Note: A reading above 50 indicates expansion in manufacturing activity, while readings below signal contraction. However, levels above 42.5 are still typically associated with broader economic growth.
Market Impact: Implications for EUR/USD
The upcoming PMI release could trigger short-term volatility in EUR/USD, which has been in recovery mode after rebounding from recent lows.
- Ahead of the report, EUR/USD has extended its rebound from last week’s troughs, trading around 1.1770.
- A weaker-than-expected PMI reading could weigh on the US Dollar, potentially lifting EUR/USD further.
- Conversely, a strong upside surprise may support the greenback and stall the Euro’s rally.
Technical Outlook (per Pablo Piovano, FXStreet Senior Analyst):
- Support: Immediate downside is seen around 1.1570. A breakdown here could open the path toward the August low of 1.1391.
- Resistance: Initial resistance sits at 1.1918 (September 17 high), with a potential move toward the psychological 1.2000 level if broken.
- Trend signals:
- The Relative Strength Index (RSI) stands at 51, reflecting mild bullish momentum.
- The Average Directional Index (ADX) at 14 suggests the current trend lacks strength.
- The broader bullish outlook remains intact as long as EUR/USD stays above the 200-day SMA at 1.1169.
Economic Backdrop: Why the PMI Matters
Manufacturing activity is a key leading indicator of economic health. A rebound in the ISM PMI could:
- Support risk appetite, lifting equities and other risk-sensitive assets.
- Pressure the USD, if markets interpret improving activity as reducing the need for aggressive Fed tightening.
- Reflect inflation trends, as slowing input costs point to easing price pressures.
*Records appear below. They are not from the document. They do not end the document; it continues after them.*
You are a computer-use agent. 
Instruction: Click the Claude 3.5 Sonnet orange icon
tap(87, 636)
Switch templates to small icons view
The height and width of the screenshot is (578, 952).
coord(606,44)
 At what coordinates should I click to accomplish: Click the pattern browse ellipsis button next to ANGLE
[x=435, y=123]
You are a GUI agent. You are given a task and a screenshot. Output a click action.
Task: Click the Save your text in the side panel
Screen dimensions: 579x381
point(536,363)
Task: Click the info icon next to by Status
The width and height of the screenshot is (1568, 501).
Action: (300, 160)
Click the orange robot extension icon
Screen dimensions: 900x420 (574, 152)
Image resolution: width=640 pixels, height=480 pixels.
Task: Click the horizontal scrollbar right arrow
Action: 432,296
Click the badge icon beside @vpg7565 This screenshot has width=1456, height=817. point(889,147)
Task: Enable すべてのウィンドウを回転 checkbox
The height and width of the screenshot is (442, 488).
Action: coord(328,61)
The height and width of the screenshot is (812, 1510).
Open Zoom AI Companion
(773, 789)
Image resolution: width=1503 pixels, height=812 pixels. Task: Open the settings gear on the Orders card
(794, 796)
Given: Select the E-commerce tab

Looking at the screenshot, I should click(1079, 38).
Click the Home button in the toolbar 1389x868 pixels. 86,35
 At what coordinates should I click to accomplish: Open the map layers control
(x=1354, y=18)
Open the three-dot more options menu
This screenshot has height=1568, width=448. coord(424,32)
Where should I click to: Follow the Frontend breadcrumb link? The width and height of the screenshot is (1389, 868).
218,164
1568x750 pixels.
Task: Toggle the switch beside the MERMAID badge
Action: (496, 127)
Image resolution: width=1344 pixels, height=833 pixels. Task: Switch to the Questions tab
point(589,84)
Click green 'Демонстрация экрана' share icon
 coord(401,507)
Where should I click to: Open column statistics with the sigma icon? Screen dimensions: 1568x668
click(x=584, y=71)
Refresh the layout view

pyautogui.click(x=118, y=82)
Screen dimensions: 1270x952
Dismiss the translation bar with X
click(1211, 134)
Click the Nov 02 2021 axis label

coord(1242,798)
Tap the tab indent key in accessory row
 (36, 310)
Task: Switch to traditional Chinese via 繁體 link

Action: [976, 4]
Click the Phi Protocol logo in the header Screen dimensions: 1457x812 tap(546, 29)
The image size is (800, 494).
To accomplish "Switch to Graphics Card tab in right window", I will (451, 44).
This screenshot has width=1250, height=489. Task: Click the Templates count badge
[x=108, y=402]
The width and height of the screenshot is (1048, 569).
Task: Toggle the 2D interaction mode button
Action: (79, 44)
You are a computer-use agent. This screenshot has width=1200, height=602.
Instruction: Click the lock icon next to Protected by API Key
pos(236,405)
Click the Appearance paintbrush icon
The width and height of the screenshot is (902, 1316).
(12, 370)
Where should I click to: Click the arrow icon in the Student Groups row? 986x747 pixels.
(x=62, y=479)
GDP and Broader Economic Context: Quick Facts
- What is GDP?
Gross Domestic Product (GDP) measures a nation’s total economic output. It’s typically compared quarter-over-quarter or year-over-year to assess growth. - Why does it matter?
Higher GDP growth supports a stronger currency due to increased trade, investment, and often higher interest rates. However, if growth leads to inflation, central banks may tighten policy, impacting currencies and commodities like gold. - Impact on gold:
Stronger GDP typically pressures gold prices as rising rates increase the opportunity cost of holding non-yielding assets like gold.
Bottom Line
Wednesday’s ISM Manufacturing PMI will offer key insights into the state of the US industrial sector and may influence both Federal Reserve expectations and currency markets. While EUR/USD is holding onto recent gains, the pair remains sensitive to data surprises—particularly those that challenge or reinforce the idea of US economic resilience.